GIS as Media?

Monica Stephens and I have a forthcoming book chapter, "GIS as Media?" in Mediated Geographies / Geographies of Media (Springer), edited by Susan Mains, Julie Cupples and Chris Lukinbeal. The preprint version is available here.

Wilson, Matthew W., and Monica Stephens. Forthcoming. "GIS as Media?" In Mediated Geographies / Geographies of Media, edited by Susan Mains, Julie Cupples and Chris Lukinbeal. Springer.

Geographic Information Systems are frequently thought of as a method to analyze and display spatial phenomena. As a state or military instrument for surveillance and control, or as consumer-oriented technology for navigation and geo-enabled search, GIS technologies have largely been employed to represent the present conditions of the world – whether atmospheric, geopolitical, social and urban, or geophysical. More recent critiques of these technologies have emphasized their societal implications, such as the ways in which spatial representations enable new forms of spatial problem solving. However, the digital landscape is evolving, as information generated by social/spatial media creates uneven topographies and layers of information describing everything from pedestrian landmarks to social relations. Furthermore, as real-time information and surveillance creates an impetus to examine ‘big data’, renewed interest in Social Network Analysis (SNA) provides a distinct lens on these media geographies.
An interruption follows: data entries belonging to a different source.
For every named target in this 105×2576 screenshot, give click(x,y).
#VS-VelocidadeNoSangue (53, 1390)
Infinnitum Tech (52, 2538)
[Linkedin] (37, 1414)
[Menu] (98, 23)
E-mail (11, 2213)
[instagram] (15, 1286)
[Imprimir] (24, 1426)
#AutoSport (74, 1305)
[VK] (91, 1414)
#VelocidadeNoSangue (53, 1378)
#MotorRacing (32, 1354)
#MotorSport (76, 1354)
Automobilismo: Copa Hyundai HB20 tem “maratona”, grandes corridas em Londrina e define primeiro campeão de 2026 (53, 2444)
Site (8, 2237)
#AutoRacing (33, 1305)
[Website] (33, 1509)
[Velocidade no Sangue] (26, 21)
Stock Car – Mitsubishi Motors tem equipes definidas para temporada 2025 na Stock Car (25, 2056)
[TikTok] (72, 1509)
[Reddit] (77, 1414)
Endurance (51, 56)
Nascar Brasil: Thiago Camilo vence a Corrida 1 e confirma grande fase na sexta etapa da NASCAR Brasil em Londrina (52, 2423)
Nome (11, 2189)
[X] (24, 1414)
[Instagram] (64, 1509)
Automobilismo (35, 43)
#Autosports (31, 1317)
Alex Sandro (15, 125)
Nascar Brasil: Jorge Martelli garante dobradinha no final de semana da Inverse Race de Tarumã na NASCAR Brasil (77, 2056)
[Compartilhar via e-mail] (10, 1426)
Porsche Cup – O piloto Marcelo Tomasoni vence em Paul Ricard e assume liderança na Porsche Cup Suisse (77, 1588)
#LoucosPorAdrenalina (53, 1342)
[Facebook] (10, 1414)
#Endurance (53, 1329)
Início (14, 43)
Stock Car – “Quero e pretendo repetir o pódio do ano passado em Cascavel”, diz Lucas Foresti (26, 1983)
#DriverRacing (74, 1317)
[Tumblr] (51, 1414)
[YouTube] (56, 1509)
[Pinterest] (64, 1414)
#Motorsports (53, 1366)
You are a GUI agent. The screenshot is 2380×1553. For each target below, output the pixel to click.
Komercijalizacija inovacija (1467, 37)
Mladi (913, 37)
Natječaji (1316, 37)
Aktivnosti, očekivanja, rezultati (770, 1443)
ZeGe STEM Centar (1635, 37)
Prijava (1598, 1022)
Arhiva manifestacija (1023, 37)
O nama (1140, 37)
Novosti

In this chapter, we shall present the history and development of GIS within geography amid the proliferation of digital media to better articulate the relative novelty of spatial/social media – to chart out a renewed understanding of the relationship between the map and the map reader, as a kind of map 2.0 approach that foregrounds map interactivity as the new model of map communication. In other words, we ask what are the affordances of broadening conceptions of GIS as media?